=== What you are asked to do ===
Please transcribe exactly the lines from the first line of the records below through the line containing "(11) 98114-8060 (512, 29)", including both, and omit all pictures.
---------- Provided data ----------
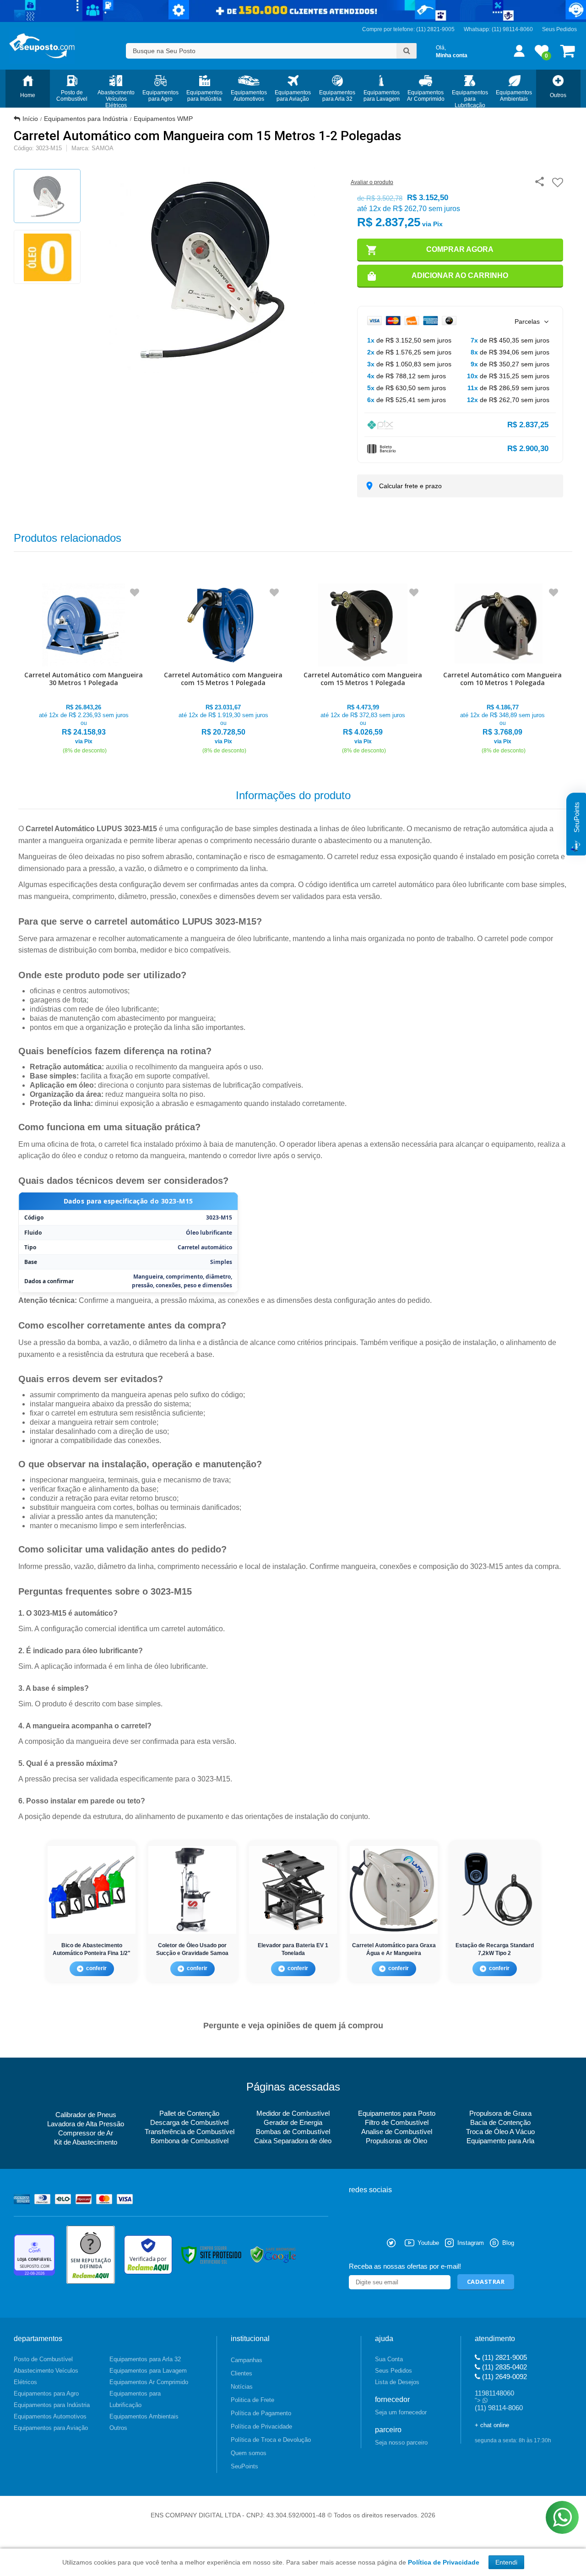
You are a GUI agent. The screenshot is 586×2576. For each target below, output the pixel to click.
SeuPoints (244, 2466)
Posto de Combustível (43, 2359)
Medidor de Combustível (293, 2113)
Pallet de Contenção (189, 2113)
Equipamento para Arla (500, 2141)
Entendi (506, 2562)
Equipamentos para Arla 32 (145, 2359)
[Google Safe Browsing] (273, 2254)
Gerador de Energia (293, 2122)
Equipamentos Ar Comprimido (148, 2382)
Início (30, 118)
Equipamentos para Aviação (51, 2427)
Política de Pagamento (261, 2413)
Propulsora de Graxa (500, 2113)
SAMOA (103, 148)
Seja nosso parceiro (401, 2442)
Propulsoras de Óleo (396, 2141)
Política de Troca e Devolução (271, 2439)
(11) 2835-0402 (503, 2367)
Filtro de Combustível (397, 2122)
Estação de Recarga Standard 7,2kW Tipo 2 (495, 1949)
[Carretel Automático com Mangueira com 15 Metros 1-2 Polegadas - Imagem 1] (47, 196)
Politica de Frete (252, 2399)
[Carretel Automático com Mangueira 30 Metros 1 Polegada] (83, 669)
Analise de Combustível (396, 2131)
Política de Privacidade (261, 2426)
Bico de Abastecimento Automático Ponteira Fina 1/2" (91, 1949)
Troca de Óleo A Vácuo (500, 2131)
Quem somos (248, 2453)
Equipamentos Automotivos (50, 2416)
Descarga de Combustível (189, 2122)
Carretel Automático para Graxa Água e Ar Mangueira (394, 1949)
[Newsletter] (486, 2282)
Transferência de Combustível (189, 2131)
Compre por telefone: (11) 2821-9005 (408, 29)
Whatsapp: (478, 29)
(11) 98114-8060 (512, 29)
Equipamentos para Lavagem (148, 2370)
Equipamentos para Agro (46, 2393)
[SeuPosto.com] (42, 45)
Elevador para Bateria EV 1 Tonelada (293, 1949)
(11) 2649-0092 (503, 2376)
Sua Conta (389, 2359)
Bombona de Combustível (189, 2141)
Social (356, 2243)
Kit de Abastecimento (85, 2142)
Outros (118, 2427)
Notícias (242, 2386)
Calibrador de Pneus (85, 2115)
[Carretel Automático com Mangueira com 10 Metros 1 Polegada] (502, 669)
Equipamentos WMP (163, 118)
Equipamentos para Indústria (86, 118)
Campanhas (246, 2360)
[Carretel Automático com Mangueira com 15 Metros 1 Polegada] (223, 669)
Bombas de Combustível (293, 2131)
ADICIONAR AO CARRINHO (460, 275)
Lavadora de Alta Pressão (85, 2124)
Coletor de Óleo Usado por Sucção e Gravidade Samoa (192, 1949)
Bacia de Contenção (500, 2122)
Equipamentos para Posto (396, 2113)
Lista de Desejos (397, 2382)
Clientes (241, 2373)
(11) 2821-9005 (503, 2357)
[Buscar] (406, 51)
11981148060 (494, 2393)
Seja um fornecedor (401, 2412)
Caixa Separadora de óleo (292, 2141)
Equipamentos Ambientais (144, 2416)
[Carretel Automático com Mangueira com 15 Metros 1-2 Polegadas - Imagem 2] (47, 257)
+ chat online (492, 2425)
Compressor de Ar (85, 2133)
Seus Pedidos (559, 29)
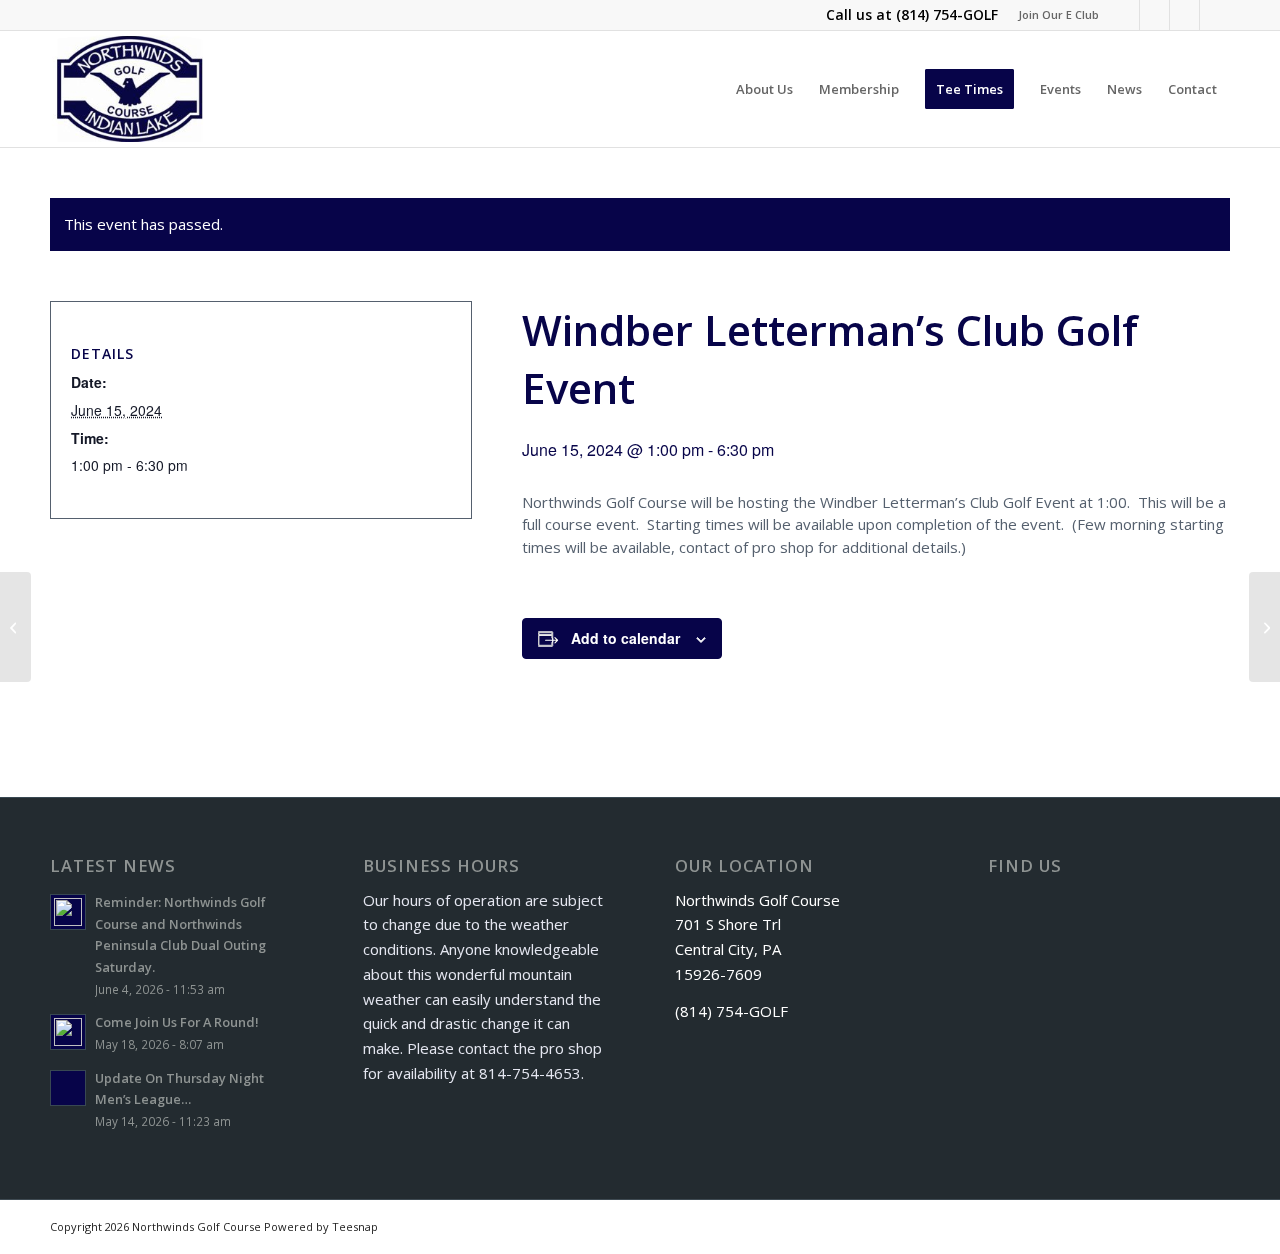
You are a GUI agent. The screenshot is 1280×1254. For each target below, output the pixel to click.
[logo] (130, 89)
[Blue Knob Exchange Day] (15, 627)
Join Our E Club (1058, 14)
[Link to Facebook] (1124, 15)
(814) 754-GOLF (947, 14)
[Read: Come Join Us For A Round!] (68, 1032)
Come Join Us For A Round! (177, 1022)
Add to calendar (625, 638)
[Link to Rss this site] (1184, 15)
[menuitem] (1053, 15)
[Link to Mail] (1215, 15)
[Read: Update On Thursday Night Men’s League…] (68, 1088)
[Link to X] (1154, 15)
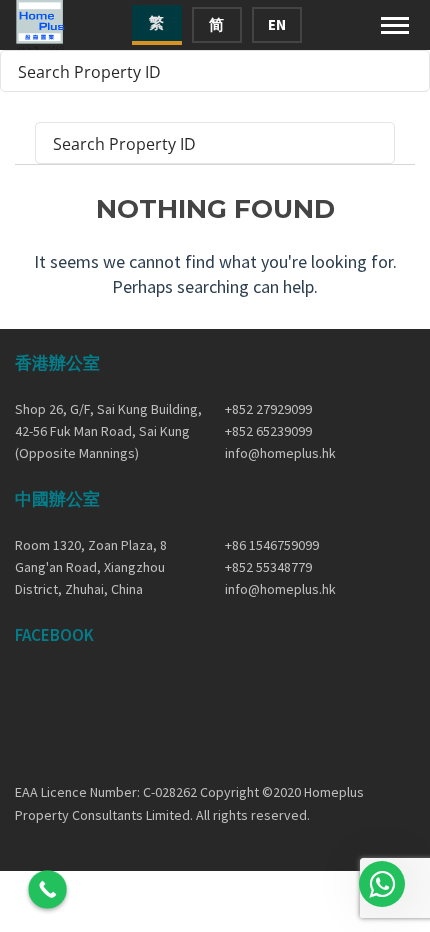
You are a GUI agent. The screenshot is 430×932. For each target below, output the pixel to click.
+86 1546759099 (272, 545)
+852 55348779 (268, 567)
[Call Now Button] (47, 889)
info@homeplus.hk (280, 453)
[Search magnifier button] (409, 71)
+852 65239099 (268, 431)
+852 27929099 (268, 409)
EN (277, 24)
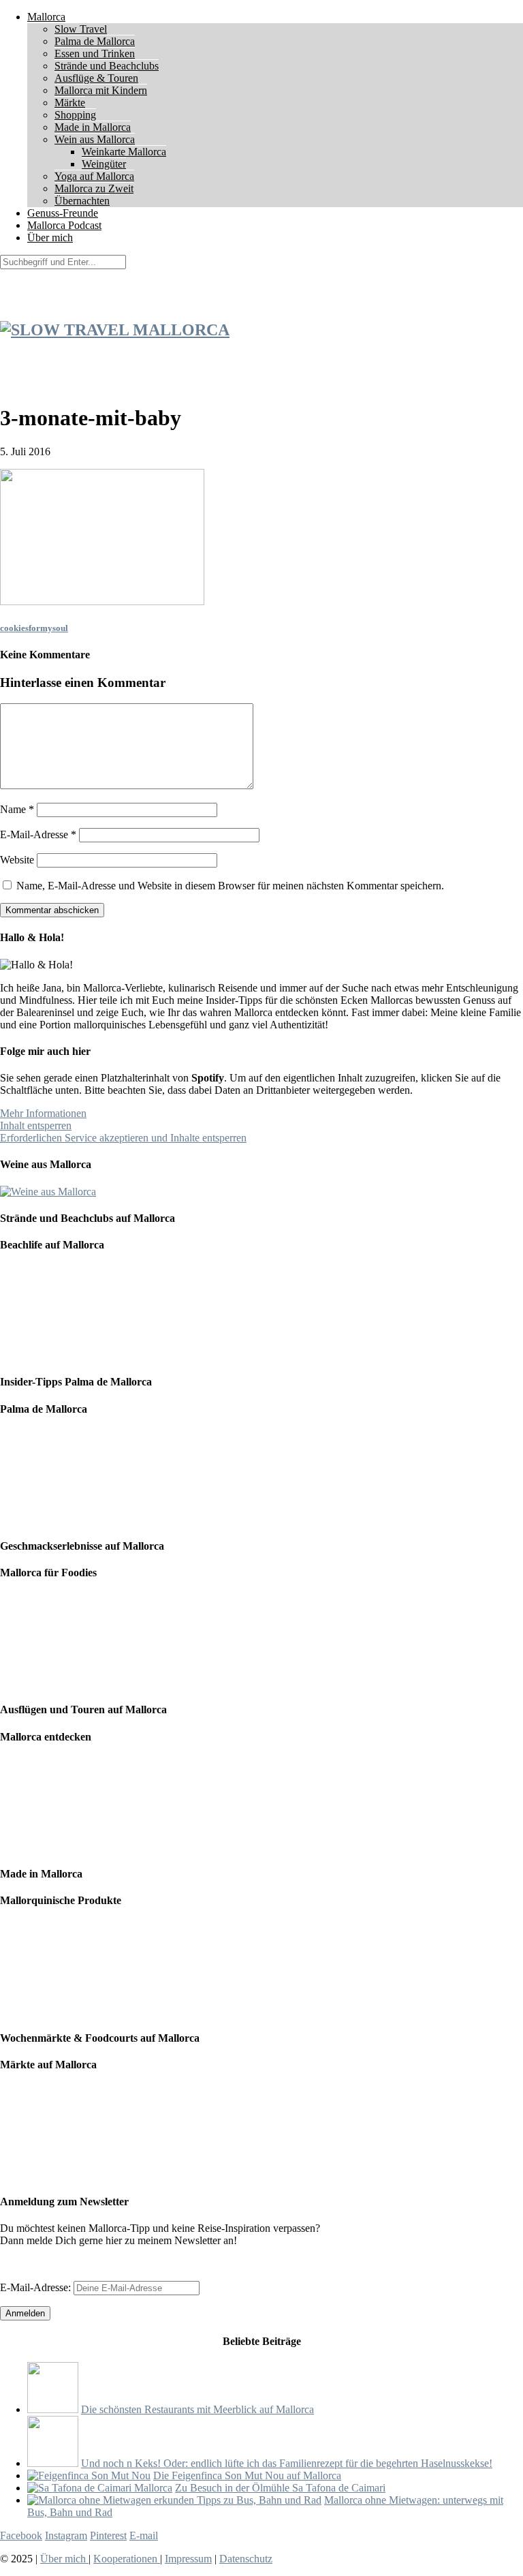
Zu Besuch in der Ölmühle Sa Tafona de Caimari (280, 2488)
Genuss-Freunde (62, 213)
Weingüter (104, 164)
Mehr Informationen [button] (43, 1113)
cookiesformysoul (34, 628)
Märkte (69, 102)
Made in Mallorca (92, 127)
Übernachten (82, 200)
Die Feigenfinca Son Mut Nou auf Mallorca (247, 2475)
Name (17, 809)
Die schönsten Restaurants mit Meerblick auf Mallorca (197, 2409)
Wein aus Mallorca (94, 139)
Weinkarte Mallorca (124, 151)
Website (17, 859)
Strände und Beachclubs (106, 66)
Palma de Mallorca (94, 41)
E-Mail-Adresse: (37, 2287)
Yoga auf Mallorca (94, 176)
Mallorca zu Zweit (93, 188)
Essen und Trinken (94, 53)
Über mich (50, 237)
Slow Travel (80, 29)
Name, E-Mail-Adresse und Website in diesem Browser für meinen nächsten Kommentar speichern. (230, 885)
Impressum (188, 2558)
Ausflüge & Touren (96, 78)
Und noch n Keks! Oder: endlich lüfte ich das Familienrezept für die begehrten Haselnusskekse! (286, 2463)
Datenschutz (245, 2558)
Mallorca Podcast (64, 225)
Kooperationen (126, 2558)
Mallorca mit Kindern (100, 90)
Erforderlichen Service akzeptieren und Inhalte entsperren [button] (123, 1138)
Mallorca (46, 16)
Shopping (75, 115)
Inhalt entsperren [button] (36, 1125)
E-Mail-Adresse (38, 834)
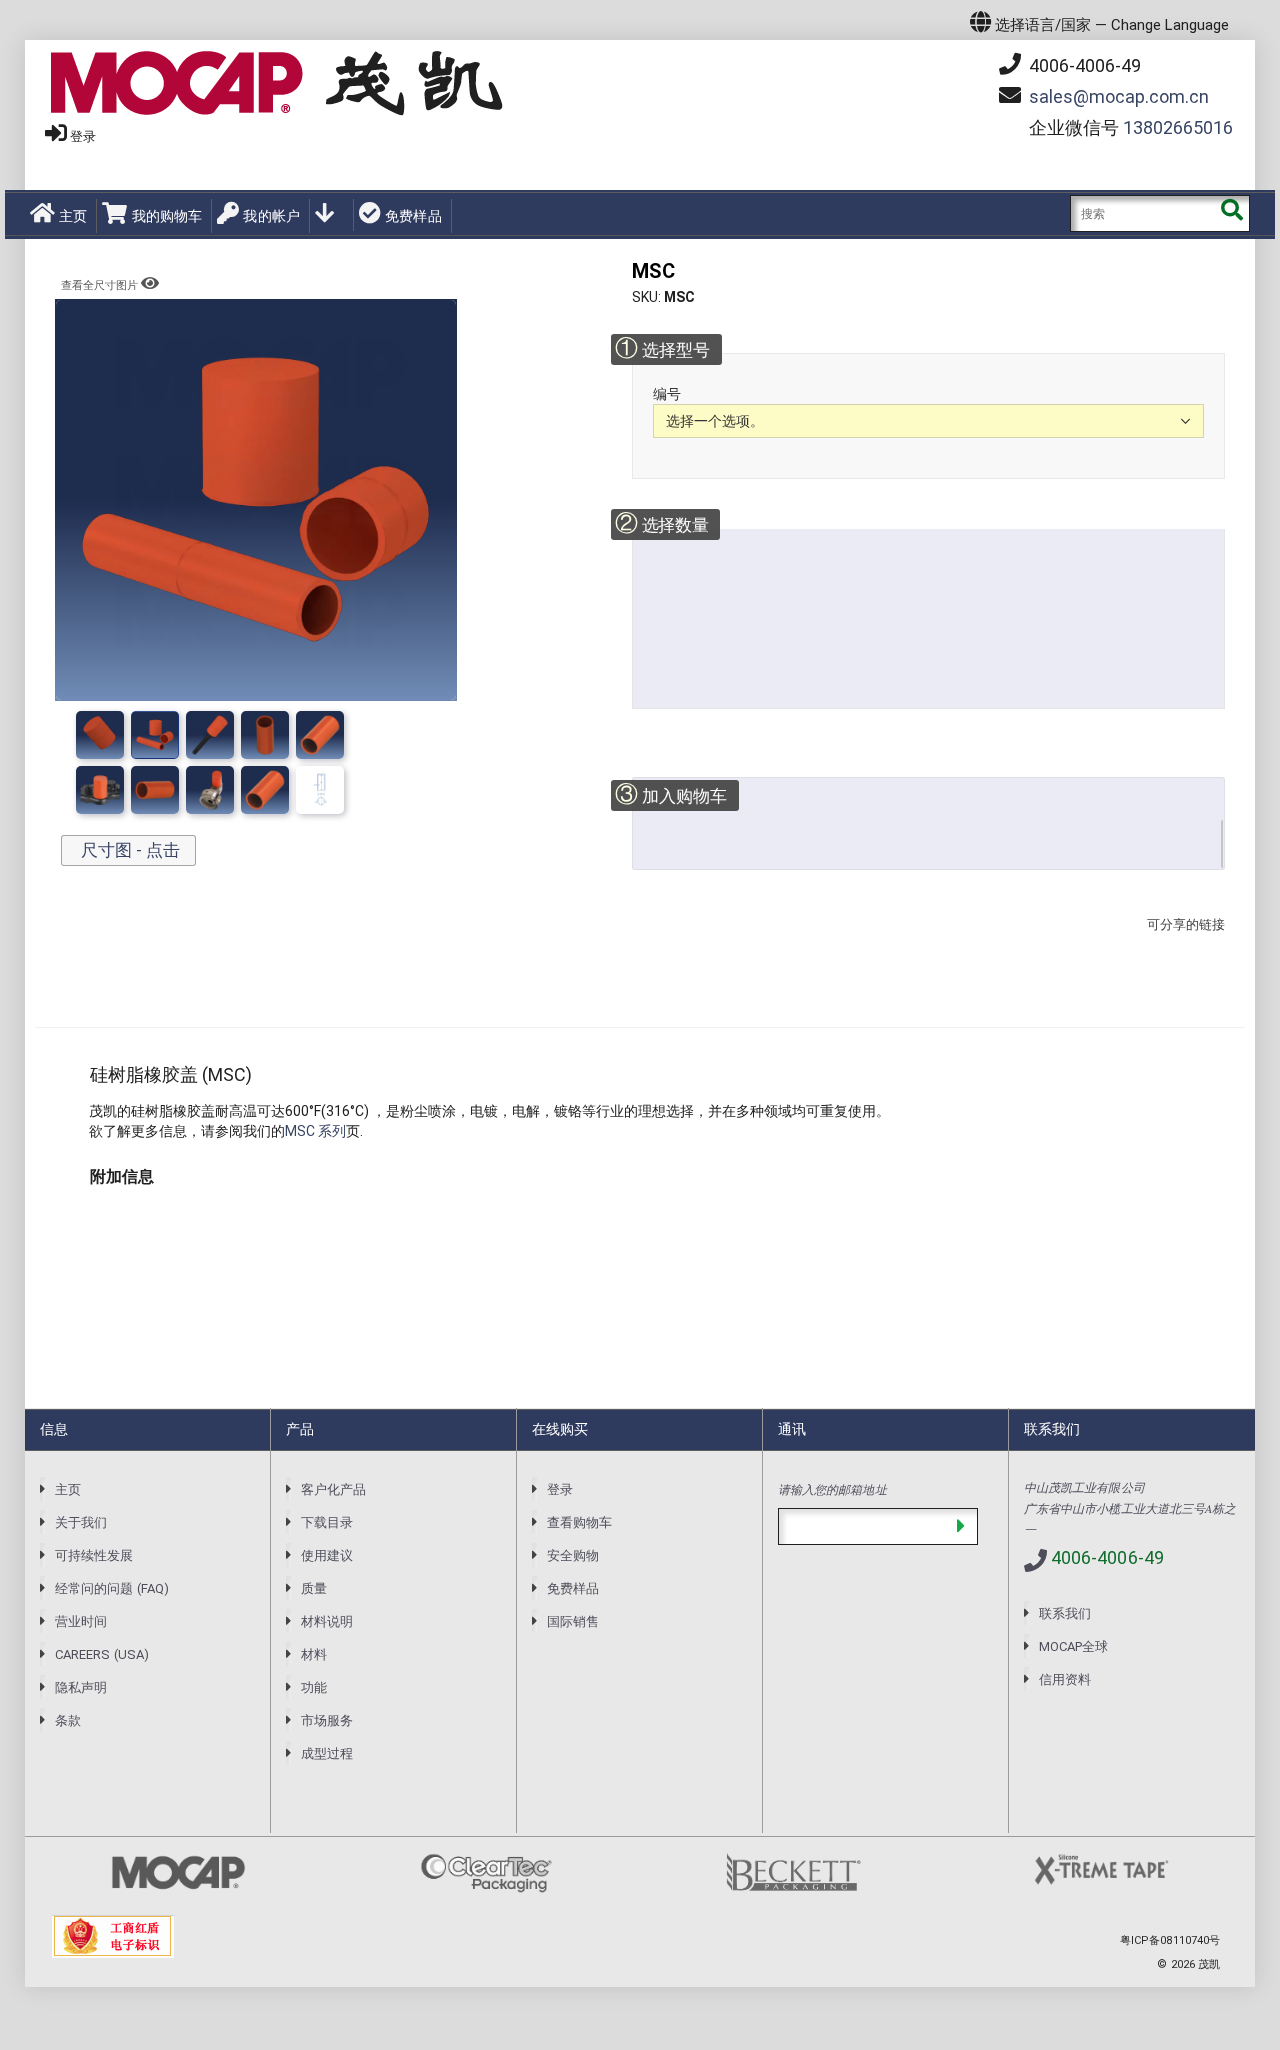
----------
=== Response for this exercise ===
You are a GUI agent. The screenshot is 586×2576. For each target below, output the pixel to click.
SeuPoints (244, 2466)
Posto de Combustível (43, 2359)
Medidor de Combustível (293, 2113)
Pallet de Contenção (189, 2113)
Equipamento para Arla (500, 2141)
Entendi (506, 2562)
Equipamentos para Arla 32 (145, 2359)
[Google Safe Browsing] (273, 2254)
Gerador de Energia (293, 2122)
Equipamentos Ar Comprimido (148, 2382)
Início (30, 118)
Equipamentos para Aviação (51, 2427)
Política de Pagamento (261, 2413)
Propulsora de Graxa (500, 2113)
SAMOA (103, 148)
Seja nosso parceiro (401, 2442)
Propulsoras de Óleo (396, 2141)
Política de Troca e Devolução (271, 2439)
(11) 2835-0402 (503, 2367)
Filtro de Combustível (397, 2122)
Estação de Recarga Standard 7,2kW Tipo 2 (495, 1949)
[Carretel Automático com Mangueira com 15 Metros 1-2 Polegadas - Imagem 1] (47, 196)
Politica de Frete (252, 2399)
[Carretel Automático com Mangueira 30 Metros 1 Polegada] (83, 669)
Analise de Combustível (396, 2131)
Política de Privacidade (261, 2426)
Bico de Abastecimento Automático Ponteira Fina 1/2" (91, 1949)
Troca de Óleo A Vácuo (500, 2131)
Quem somos (248, 2453)
Equipamentos Automotivos (50, 2416)
Descarga de Combustível (189, 2122)
Carretel Automático para Graxa Água e Ar Mangueira (394, 1949)
[Newsletter] (486, 2282)
Transferência de Combustível (189, 2131)
Compre por telefone: (11) 2821-9005 (408, 29)
Whatsapp: (478, 29)
(11) 98114-8060 (512, 29)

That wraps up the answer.